There’s usually that moment when you first start falling in love with someone and the full force of your feelings blindsides you. “Clear” is the surreal second that it all clicks into place, when you look over at them and realize they’re the reason the whole world feels fluorescent. Slow, shimmering guitars reinforce the glow Balla and Kempf gush about as they swoon over stolen glances (“It’s clear halfway home when I look at you / I’m clear halfway home when I look at you”). The epiphany that before you met someone, things had been slightly blurry, “Clear” is the luminous moment when everything comes into such sharp focus, it takes your breath away.
While Dehd address the complexities of love and loss throughout their discography, “Flying” captures how truly bittersweet it is. The song acknowledges the double-edged sword of how hard it can be to care about someone who can’t be in your life anymore, while still feeling lucky to have met them in the first place. The sort of person you can’t stop caring about no matter how hard you try, it’s clear the other half of this relationship will always hold a special place in Kempf’s heart. Over twinkling guitars, she admits, “To know you is to care / But to know you is a bit unfair.” Rather than resenting those lingering feelings, Dehd turn “Flying” into a testament to the people who come into your life for however long, and even when they leave it, they’re never really gone.
“Lake” manages to summarize Water in a little over two minutes. While Dehd spend the entire album discussing the dizzying highs, crushing lows and confusing in-between phases of falling in (and out of) love, they also affirm that the risk is well worth the reward. Instead of being discouraged by past heartbreaks, they revel in the resilience it takes to keep searching for and believing in true love by noting that while some people come and go, the people you’re meant to be with will always stick around. “Lake” reiterates that the bravest thing you can do is continue to choose hope over fear, and Kempf radiates unshakeable confidence as she declares, “Love is a great big lake / I am not afraid.”
“Desire” is Dehd at their most ecstatic. The jangly opening track on Flower of Devotion has a sense of urgency and uninhibited joy that makes it feel like Balla and Kempf can’t conceal how head over heels they are. The frantic call-and-response vocals at the end entangle Kempf’s confession of “You are my dream!” with Balla’s plea to “Let me out / Let me out / Let me out,” creating one bright blur of unbridled infatuation.

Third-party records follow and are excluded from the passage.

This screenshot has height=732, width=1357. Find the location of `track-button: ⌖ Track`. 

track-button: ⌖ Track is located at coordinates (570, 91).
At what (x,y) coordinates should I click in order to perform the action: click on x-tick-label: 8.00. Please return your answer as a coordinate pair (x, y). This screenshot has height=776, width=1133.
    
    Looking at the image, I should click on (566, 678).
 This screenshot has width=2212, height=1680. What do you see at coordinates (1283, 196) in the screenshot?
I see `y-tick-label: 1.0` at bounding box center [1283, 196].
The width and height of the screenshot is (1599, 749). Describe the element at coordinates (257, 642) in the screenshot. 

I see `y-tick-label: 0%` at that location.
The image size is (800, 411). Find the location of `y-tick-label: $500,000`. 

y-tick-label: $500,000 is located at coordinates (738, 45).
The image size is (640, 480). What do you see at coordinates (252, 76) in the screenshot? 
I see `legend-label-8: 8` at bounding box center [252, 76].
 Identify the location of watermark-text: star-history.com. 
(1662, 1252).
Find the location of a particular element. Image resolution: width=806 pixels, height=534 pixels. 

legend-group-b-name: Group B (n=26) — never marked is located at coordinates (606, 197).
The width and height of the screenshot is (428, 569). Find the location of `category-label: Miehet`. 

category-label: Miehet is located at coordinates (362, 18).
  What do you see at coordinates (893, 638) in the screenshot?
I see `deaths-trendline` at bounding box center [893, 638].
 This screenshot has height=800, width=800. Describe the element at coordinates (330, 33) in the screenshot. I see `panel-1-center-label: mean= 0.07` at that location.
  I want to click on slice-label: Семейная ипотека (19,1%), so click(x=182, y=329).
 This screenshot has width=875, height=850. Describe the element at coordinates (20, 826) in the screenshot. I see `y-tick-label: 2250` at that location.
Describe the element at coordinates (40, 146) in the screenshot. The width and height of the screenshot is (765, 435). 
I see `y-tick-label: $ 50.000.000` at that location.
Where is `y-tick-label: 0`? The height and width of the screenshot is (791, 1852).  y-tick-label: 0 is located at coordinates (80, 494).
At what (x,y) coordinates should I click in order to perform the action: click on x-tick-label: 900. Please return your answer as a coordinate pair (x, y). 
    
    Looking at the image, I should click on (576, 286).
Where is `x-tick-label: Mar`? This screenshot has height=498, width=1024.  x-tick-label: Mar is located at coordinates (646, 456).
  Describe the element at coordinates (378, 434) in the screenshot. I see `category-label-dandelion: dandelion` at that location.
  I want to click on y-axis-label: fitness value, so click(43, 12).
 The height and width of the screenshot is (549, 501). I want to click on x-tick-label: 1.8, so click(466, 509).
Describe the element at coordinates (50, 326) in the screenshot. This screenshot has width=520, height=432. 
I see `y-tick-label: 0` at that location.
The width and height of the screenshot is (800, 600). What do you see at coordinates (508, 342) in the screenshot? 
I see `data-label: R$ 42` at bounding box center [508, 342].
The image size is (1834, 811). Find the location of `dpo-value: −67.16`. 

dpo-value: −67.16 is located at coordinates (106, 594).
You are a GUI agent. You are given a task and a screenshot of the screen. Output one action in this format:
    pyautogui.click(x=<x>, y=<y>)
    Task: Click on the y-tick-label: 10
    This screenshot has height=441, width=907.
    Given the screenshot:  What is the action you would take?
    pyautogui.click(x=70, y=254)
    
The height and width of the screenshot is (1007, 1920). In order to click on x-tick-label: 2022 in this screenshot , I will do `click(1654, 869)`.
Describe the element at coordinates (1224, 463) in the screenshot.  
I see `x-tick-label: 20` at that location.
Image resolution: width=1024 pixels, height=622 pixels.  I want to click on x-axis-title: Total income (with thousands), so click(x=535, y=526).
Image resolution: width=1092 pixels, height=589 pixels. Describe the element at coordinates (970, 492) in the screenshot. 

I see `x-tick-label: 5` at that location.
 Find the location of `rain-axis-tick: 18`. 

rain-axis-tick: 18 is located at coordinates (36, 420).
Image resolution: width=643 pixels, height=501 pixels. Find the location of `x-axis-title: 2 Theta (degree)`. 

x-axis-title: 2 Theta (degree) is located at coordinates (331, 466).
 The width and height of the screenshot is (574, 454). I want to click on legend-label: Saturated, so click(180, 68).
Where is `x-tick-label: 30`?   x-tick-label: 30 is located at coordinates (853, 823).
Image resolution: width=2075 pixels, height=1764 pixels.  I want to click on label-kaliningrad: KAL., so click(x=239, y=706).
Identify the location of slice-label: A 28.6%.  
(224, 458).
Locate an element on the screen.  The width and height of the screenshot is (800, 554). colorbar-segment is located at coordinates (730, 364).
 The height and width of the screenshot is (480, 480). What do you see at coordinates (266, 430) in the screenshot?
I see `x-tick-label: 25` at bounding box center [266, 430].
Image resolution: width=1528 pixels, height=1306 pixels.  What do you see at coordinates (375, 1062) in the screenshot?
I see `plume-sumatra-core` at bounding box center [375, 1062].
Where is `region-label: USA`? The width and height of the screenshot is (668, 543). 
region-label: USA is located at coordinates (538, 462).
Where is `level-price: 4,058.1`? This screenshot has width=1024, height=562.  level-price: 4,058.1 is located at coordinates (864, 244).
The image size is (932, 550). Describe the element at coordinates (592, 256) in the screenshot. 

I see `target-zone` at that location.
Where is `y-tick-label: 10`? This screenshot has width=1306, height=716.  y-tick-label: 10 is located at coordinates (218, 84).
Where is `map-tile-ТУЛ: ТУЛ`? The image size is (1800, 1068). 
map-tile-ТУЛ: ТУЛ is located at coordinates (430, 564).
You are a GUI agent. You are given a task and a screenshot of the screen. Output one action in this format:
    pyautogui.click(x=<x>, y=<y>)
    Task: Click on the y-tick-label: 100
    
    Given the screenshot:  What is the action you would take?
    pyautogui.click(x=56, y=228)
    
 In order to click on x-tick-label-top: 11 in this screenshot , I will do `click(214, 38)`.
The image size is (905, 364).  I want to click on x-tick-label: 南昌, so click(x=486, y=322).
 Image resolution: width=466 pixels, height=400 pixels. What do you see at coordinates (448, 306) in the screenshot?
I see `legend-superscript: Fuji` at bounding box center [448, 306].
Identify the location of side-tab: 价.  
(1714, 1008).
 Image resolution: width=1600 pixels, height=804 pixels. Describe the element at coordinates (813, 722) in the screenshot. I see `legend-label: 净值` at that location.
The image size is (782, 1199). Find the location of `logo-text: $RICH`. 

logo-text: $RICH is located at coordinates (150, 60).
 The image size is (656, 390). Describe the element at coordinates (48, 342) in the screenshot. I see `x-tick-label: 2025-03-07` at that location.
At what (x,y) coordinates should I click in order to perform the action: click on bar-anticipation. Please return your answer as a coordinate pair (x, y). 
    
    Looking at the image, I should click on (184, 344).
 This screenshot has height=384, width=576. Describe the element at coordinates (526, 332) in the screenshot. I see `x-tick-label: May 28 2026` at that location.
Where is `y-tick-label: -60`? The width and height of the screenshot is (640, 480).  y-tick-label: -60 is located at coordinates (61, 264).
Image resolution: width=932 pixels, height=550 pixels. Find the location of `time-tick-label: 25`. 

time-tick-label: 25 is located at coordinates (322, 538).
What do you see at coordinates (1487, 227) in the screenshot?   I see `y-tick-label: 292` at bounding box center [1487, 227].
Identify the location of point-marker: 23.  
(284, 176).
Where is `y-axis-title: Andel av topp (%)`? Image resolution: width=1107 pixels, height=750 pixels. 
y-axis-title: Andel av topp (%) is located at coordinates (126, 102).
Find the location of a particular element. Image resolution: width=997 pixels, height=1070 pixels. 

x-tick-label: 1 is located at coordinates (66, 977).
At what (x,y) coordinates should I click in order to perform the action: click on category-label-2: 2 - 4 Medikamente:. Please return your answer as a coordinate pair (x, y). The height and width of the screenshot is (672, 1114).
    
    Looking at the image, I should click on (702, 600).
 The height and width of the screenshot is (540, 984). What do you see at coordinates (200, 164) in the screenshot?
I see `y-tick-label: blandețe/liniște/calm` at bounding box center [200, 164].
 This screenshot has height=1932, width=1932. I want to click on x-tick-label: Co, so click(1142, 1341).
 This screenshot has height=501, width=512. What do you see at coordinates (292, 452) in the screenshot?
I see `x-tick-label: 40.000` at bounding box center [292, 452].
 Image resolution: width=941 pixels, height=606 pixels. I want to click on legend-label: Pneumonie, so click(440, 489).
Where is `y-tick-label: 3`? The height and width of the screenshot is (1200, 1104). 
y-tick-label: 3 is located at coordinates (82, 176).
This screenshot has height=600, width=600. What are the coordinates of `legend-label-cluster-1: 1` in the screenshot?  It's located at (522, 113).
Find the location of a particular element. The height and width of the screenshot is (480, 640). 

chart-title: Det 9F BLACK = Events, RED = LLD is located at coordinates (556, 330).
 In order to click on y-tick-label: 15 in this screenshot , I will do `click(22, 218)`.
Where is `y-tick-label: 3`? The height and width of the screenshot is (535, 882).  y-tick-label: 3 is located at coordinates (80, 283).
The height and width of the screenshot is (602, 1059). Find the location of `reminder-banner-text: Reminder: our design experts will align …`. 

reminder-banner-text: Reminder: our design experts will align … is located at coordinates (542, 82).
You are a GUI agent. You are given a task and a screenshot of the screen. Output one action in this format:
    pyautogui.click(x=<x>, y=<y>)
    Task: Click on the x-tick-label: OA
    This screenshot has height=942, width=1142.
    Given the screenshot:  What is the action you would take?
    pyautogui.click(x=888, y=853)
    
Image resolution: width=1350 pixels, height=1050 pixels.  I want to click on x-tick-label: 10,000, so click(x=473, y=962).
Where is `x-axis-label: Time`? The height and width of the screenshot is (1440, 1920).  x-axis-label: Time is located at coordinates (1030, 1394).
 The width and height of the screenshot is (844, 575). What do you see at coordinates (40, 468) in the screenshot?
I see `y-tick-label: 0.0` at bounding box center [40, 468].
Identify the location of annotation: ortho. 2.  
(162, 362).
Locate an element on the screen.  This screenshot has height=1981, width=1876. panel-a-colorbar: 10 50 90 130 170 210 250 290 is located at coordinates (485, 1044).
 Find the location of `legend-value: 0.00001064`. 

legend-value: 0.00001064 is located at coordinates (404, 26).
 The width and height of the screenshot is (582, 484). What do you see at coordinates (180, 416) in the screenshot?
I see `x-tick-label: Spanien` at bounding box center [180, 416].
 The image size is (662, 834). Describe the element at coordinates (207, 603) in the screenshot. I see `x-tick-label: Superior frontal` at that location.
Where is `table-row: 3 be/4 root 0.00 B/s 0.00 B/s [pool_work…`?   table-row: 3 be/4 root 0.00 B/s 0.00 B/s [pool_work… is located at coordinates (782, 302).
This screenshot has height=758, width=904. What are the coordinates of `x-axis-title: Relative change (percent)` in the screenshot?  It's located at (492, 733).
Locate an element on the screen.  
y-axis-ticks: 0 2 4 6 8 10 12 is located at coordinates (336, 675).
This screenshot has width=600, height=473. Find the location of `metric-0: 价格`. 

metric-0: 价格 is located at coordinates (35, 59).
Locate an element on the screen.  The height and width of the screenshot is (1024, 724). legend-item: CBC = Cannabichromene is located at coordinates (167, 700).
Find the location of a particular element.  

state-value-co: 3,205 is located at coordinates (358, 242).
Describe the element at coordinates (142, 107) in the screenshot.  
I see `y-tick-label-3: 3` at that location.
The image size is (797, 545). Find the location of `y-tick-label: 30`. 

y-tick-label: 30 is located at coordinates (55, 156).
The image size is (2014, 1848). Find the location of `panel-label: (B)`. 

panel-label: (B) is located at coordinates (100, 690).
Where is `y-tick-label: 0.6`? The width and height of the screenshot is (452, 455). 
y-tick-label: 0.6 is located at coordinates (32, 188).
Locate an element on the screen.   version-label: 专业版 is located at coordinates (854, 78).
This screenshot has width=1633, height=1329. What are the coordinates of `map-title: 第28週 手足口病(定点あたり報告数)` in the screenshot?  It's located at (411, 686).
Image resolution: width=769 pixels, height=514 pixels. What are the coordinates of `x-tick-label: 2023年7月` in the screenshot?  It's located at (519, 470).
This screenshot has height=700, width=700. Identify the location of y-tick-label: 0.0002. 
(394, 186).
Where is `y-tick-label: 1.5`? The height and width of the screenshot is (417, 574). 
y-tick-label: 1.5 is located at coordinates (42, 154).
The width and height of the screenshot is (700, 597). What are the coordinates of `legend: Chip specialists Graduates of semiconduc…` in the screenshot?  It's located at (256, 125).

One of the first singles from Flower of Devotion, “Flood” turns Kempf’s vulnerability into a source of raw power. Instead of downplaying the devastation she feels due to someone leaving her, she uses it to become a force of nature. Just like a flood, the intensity of her emotions has the ability to heal or destroy, to usher in renewal or raze whole cities to the ground. Taking an unabashed look at the aftermath of a life-altering love, she takes ownership of her pain and derives strength from it.